= Liz Evans (nurse) =

Canadian nurse (born 1965)

Liz Evans (born August 30, 1965) is a Canadian nurse and harm reduction advocate. She is the founder of the nonprofit Portland Hotel Society and a cofounder of North America's first sanctioned supervised-injection facility, Insite.

Evans established the Portland Hotel Society in August 1993 in Vancouver, Canada, to provide shelter to people living in the city's Downtown Eastside who were addicted to drugs or who struggled with disruptive mental-health issues. Usually, these individuals had been evicted from several supportive-housing projects before Evans found them and gave them a room at the organization's first housing project, the Portland Hotel. Evans refused to evict "hard-to-house" tenants, many of whom openly used injection drugs or otherwise exhibited difficult behaviors as a result of an untreated mental illness. To accommodate these individuals, Evans developed a practice which would later come to be known as housing first, a collection of social policies that prioritize shelter before requiring a tenant to stop using illegal drugs or stabilizing their mental-health condition.
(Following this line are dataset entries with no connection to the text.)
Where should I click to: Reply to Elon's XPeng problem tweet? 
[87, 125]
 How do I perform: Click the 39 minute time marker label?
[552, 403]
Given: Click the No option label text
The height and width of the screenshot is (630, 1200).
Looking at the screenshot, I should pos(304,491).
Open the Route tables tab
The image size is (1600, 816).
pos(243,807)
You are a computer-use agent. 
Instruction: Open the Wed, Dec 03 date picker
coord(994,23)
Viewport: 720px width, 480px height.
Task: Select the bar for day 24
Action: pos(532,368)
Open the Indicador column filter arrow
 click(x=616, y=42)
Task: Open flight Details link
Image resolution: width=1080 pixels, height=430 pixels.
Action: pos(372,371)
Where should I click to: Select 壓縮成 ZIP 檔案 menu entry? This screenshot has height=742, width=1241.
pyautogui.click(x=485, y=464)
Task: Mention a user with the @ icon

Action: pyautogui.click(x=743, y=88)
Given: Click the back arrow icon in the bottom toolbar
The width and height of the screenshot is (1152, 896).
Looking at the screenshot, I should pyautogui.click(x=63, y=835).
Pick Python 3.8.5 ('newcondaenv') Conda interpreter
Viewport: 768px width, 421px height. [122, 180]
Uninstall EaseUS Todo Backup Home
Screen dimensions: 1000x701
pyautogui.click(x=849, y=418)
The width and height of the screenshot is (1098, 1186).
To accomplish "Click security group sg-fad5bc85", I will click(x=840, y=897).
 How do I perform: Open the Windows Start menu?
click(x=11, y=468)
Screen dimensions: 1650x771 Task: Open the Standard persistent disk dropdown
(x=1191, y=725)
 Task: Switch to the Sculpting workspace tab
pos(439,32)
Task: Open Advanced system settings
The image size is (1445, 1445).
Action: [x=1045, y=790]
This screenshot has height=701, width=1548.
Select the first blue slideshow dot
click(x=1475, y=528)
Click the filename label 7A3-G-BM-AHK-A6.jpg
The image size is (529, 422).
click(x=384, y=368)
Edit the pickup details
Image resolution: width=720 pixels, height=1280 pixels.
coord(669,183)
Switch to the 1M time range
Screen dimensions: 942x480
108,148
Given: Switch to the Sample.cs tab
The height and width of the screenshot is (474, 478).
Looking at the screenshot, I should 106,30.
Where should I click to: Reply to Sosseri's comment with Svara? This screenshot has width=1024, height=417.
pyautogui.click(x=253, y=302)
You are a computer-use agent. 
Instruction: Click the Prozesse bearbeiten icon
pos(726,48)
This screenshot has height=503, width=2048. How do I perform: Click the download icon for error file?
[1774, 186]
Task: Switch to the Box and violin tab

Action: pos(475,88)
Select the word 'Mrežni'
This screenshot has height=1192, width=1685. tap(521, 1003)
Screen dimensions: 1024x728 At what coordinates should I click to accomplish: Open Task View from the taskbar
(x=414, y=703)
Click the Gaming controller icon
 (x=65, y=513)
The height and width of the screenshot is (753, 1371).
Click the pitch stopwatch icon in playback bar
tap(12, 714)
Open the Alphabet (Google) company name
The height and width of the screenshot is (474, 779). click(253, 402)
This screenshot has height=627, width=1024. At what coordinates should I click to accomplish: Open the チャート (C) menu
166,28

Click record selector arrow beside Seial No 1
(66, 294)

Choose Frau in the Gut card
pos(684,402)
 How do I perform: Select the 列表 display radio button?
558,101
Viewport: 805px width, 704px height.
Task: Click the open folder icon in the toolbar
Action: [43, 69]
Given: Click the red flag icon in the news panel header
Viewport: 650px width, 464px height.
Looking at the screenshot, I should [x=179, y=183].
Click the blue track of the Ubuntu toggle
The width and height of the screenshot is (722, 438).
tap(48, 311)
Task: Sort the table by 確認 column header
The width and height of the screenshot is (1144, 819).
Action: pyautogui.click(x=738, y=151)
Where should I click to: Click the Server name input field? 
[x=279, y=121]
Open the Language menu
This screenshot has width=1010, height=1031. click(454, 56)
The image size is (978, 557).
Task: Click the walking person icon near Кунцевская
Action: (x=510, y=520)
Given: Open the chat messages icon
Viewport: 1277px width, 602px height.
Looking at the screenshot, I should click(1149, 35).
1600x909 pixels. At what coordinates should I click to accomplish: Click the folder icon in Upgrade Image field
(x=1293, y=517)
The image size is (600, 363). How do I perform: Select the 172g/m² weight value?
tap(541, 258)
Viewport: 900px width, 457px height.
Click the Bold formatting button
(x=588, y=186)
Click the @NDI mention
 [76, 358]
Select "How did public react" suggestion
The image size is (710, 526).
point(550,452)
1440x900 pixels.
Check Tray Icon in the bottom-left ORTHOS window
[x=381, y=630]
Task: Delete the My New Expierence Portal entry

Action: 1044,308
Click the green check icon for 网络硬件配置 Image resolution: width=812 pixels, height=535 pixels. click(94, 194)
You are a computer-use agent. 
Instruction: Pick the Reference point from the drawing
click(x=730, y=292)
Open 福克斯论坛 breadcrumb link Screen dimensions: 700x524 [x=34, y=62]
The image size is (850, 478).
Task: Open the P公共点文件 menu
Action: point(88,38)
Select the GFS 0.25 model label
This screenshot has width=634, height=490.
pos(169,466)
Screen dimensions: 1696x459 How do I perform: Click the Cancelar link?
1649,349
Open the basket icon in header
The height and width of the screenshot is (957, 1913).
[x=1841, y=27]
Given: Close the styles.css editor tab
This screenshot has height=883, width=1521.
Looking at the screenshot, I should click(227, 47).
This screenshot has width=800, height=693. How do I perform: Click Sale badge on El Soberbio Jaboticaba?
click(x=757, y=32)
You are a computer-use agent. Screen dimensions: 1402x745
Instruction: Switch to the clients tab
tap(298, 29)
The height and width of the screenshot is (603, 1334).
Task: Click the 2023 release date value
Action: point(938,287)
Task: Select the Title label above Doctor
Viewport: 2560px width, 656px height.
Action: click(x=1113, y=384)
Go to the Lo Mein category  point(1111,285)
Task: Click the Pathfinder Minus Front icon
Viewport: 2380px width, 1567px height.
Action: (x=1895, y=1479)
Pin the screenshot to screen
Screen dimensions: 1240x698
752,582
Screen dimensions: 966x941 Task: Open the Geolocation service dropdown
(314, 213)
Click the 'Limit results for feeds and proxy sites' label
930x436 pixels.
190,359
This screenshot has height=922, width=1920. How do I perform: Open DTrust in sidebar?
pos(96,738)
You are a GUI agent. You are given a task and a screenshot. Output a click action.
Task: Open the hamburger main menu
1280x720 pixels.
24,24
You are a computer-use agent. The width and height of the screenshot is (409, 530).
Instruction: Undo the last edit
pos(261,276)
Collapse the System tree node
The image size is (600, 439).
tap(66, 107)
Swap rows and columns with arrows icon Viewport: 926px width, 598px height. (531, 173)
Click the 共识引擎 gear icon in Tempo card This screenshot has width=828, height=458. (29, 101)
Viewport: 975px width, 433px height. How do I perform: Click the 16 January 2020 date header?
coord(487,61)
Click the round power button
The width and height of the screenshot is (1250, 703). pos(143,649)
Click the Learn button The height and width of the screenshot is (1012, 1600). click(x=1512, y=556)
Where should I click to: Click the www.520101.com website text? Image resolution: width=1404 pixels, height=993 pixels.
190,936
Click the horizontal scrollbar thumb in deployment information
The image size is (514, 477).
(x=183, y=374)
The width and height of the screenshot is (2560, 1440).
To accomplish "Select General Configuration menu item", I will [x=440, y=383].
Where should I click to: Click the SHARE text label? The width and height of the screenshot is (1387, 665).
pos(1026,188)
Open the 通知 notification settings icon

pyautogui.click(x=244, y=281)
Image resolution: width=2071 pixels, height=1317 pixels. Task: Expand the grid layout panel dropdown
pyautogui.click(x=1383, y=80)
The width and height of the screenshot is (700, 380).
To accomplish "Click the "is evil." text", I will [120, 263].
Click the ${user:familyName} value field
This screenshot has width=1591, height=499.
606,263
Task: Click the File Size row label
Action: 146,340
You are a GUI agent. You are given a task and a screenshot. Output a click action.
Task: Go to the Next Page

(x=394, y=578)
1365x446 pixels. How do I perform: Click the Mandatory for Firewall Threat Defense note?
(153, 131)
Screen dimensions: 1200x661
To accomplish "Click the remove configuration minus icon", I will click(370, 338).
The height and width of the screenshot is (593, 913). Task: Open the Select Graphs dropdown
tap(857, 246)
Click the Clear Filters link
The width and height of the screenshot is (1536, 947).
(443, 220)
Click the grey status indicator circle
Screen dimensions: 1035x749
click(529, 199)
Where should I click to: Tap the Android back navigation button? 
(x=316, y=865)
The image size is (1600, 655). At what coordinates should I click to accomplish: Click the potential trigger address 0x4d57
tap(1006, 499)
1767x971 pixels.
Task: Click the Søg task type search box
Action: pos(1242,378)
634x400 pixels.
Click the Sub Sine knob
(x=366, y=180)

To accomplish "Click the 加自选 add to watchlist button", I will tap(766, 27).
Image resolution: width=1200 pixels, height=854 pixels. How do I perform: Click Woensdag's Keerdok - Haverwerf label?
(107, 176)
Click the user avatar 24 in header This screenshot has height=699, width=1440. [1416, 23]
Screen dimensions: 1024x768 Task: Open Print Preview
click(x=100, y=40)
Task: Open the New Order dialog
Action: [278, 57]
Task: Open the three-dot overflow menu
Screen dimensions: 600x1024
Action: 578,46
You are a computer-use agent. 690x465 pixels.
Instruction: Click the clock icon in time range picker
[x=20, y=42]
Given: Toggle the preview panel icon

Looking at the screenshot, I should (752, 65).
In September 2003, Evans, her husband Mark Townsend, and colleagues with the Portland Hotel Society partnered with the regional health authority, Vancouver Coastal Health, to establish Insite, North America's first sanctioned supervised-injection facility, at 139 East Hastings Street. At the time, Vancouver's Downtown Eastside was experiencing a sharp increase in drug-overdose deaths, and Evans and Townsend opened Insite as part of the solution. The facility was the result of a long advocacy campaign that the Portland Hotel Society fought in cooperation the Vancouver Area Network of Drug Users. The two groups argued for the Canadian government to allow supervised injection by granting the building an exemption from the country's Controlled Drugs and Substances Act, which it eventually did in 2003.

In 2007, a Conservative government was elected that was hostile to the facility. Evans and Townsend mounted a constitutional challenge that argued Insite's closure would deny life-saving health-care services to people who used drugs. Led by lawyer Joseph Arvay, the case was eventually heard by the Supreme Court of Canada and, on September 29, 2011, the court ruled unanimously that it would be unconstitutional for the federal government to refuse to continuing granting Insite an exemption from the Controlled Drugs and Substances Act.

Evans and Townsend left the Portland Hotel Society in 2014.